O seu longo texto intitulado Ilha de Sacalina,  uma mescla de relatório de pesquisa de campo e ensaio jornalístico traz características que bem indicam o estilo do autor.  E, não por acaso, também antecipa em décadas implicações epistemológicas que viriam a ser postuladas pela etnografia entre observação e narração; entre drama e anamnese.  Ilha de Sacalina se constitui como um diário de bordo de uma viagem-intervenção.  Se apresentando no campo como pesquisador, mas escrevendo como jornalista, o texto é narrado em primeira pessoa.  O recurso linguístico tem um enorme significado.   Sem em nenhum momento deixar de realizar um relato metódico, as descrições tampouco recalcam as impressões no acontecimento que é a observação.  Tchekhóv tem em mente que trata de duas vivências integradas:  a que é descrita (1) e a do descrever (2).  É um estranho íntimo. 

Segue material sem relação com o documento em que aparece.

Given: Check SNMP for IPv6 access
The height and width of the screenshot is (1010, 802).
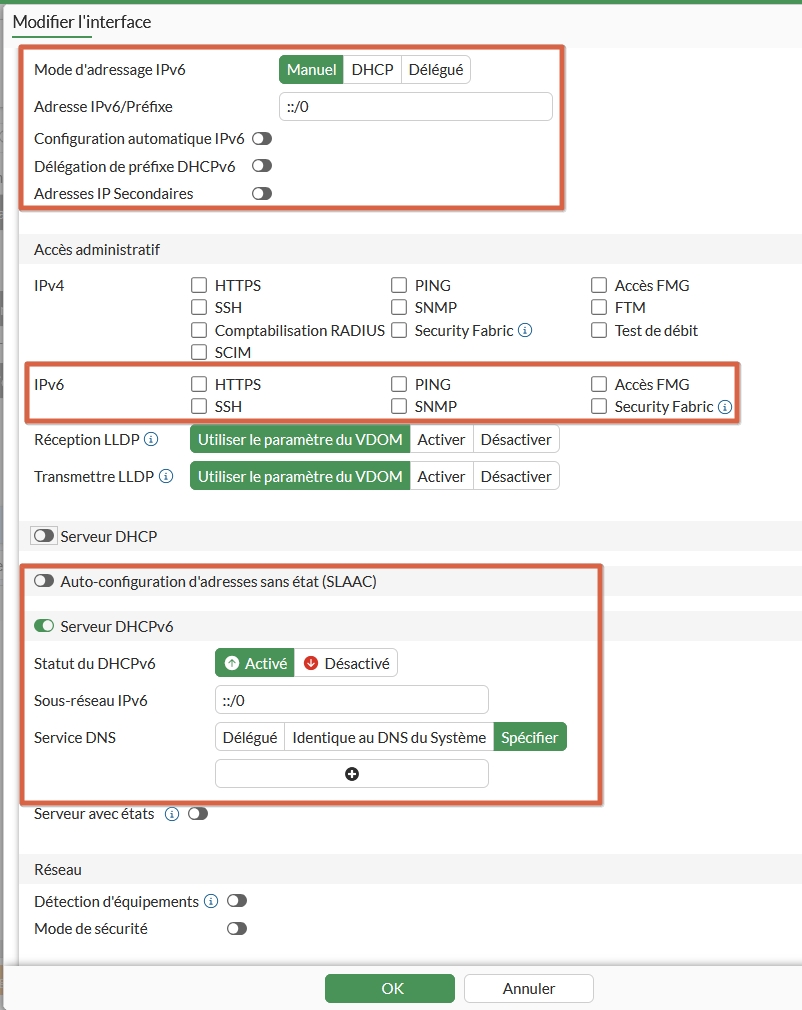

A produção científica requer uma objetividade necessária.  Mas, a genialidade de Tchekhóv foi antever que a objetividade não se reduz a um objetivismo formal.   A impressão é sempre parte integrante do processo de produção de um texto descritivo.  René Lourau notará muitos anos depois que um texto assim escrito como esse que o Tchekhóv publicou enuncia a sua própria produção, liberando-se da pretensão de um conhecimento definitivo sobre o objeto.  É um devir feminino do texto que é liberado, quando no texto se inclui o seu fora, porque cria um plano em que pesquisadores e pesquisados se dissolvem como entidades definitivas e pré-constituídas.